More than half of parents in the United States engage in monitoring their adult children through digital technology, raising questions about the impact of such surveillance on family dynamics. A new poll conducted by the C.S. Mott Children’s Hospital at the University of Michigan found that while tracking is intended as a safety measure, nearly a quarter of those parents expressed increased anxiety as a result, reports BritPanorama.
The survey revealed that 68% of parents track their adult children to alleviate their worries, while 64% cited emergencies as a primary motivation. However, 17% use the technology to ensure their children are in locations they deem acceptable. This reliance on tracking raises concerns about the potential for enhancing parental anxiety rather than providing reassurance.
Experts highlight the psychological effects of such monitoring. Kara Alaimo, a communication professor at Fairleigh Dickinson University, emphasized that constant surveillance can lead to inaccurate assumptions and unnecessary stress for parents. “This kind of tracking can feed and cause anxiety in parents because when you only have one data point, your brain has to fill in the rest,” she stated. “You have to make assumptions and jump to conclusions, which may or may not be accurate.”
Sarah Clark, co-director of the Mott poll, echoed the sentiment that tracking can hinder the development of independence in young adults. She remarked that without clear communication about boundaries, monitoring could damage parent-child relationships. “I’m not suggesting that all location tracking is bad, but it can easily get into a bad territory when the parent is inserting themselves into the kid’s life,” she said.
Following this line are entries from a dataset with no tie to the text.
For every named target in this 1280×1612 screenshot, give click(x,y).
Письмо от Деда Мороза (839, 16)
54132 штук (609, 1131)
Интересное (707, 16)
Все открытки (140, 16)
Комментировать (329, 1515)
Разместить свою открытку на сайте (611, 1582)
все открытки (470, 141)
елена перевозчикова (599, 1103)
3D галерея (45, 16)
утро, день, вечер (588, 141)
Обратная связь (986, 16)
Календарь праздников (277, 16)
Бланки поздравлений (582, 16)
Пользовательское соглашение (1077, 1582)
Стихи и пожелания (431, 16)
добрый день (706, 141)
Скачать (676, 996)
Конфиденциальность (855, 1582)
Monitoring adult children for perceived safety
Despite parents’ intentions, the poll results reflect a growing concern about the nature of monitoring practices. According to the survey, the two driving motives for tracking adult children are peace of mind and preparedness for emergencies. The poll had responses from over 1,500 parents with children aged 18 to 25.
However, experts warn that relying on technology to ensure safety can create a false sense of security. Clark urged parents not to overestimate their capability to protect their children from a distance. “Just because you’re tracking somebody doesn’t mean you’re understanding the situation and are there to intervene,” she noted.
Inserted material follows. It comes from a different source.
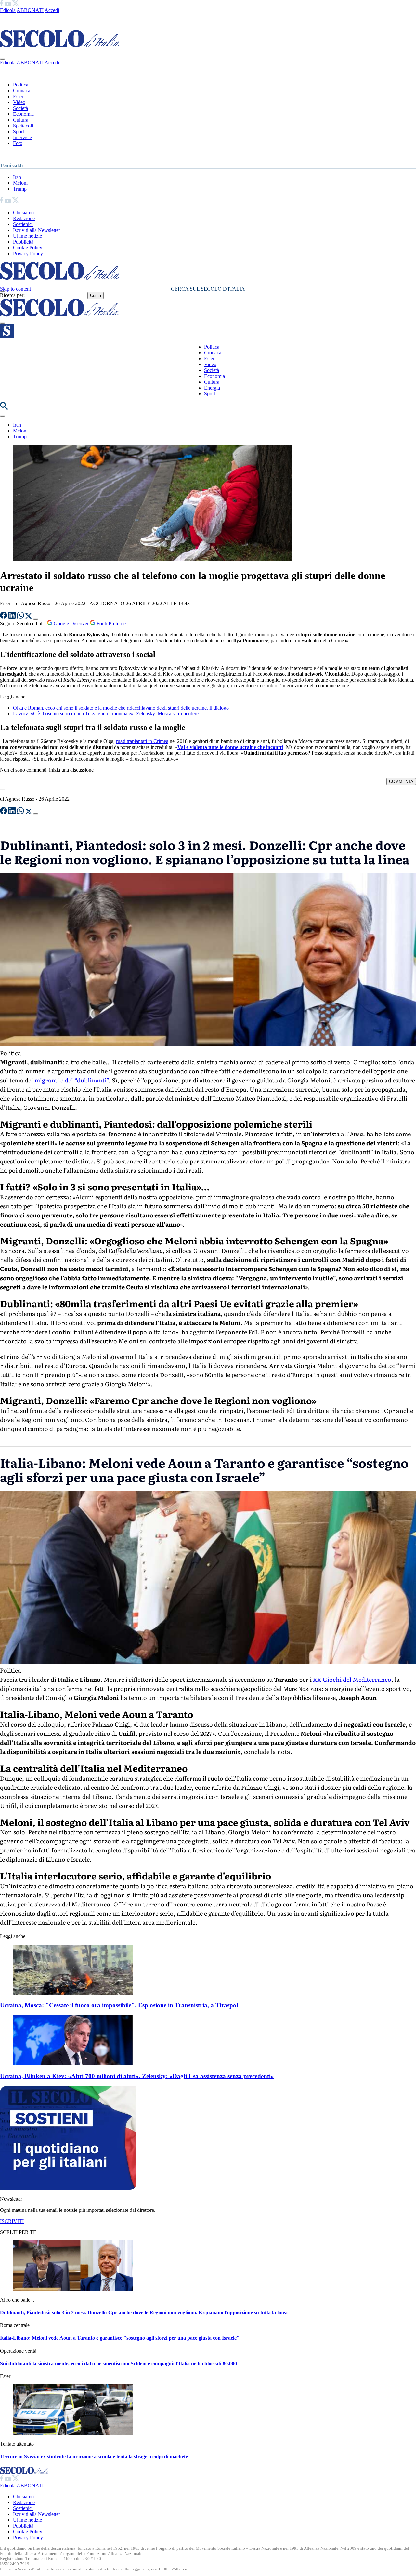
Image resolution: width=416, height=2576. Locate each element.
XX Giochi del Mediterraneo (352, 1679)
The implications of monitoring also extend to the concept of autonomy. Alaimo cautioned against helicopter parenting, asserting that it does not foster independent decision-making in young adults. “Teaching young adults how to make responsible decisions themselves would make them far safer,” she said. “Otherwise, once they’ve made a terrible decision, knowing where they are isn’t necessarily going to solve the problem.”
Starting conversations
Although many parents reported that their children were aware of the tracking, only half of the parents indicated that it was optional. Clark highlighted the importance of discussing mandatory location monitoring, particularly during the transition to adulthood. “The lack of conversation really bothers me,” she remarked. “It wasn’t that the kids weren’t aware, but they just didn’t have a role in shaping what this would look like.”
For parents concerned about their children’s safety, creating an environment that encourages open dialogue is crucial. “If what parents want is occasional check-ins from their kids, you can negotiate that without surveilling them,” she advised. “That might be a nice way for your adult kids to say ‘Fine, I’ll text you back.’”
Ultimately, experts assert that fostering trust and communication is vital for maintaining healthy relationships as children enter adulthood. Alaimo concluded, “As adults, they should be making decisions about whether they’re surveilled, but also because it’s teaching our children that this is somehow normal.”
The evolving landscape of parent-child relationships in the digital age continues to prompt reflection on the balance between safety and autonomy.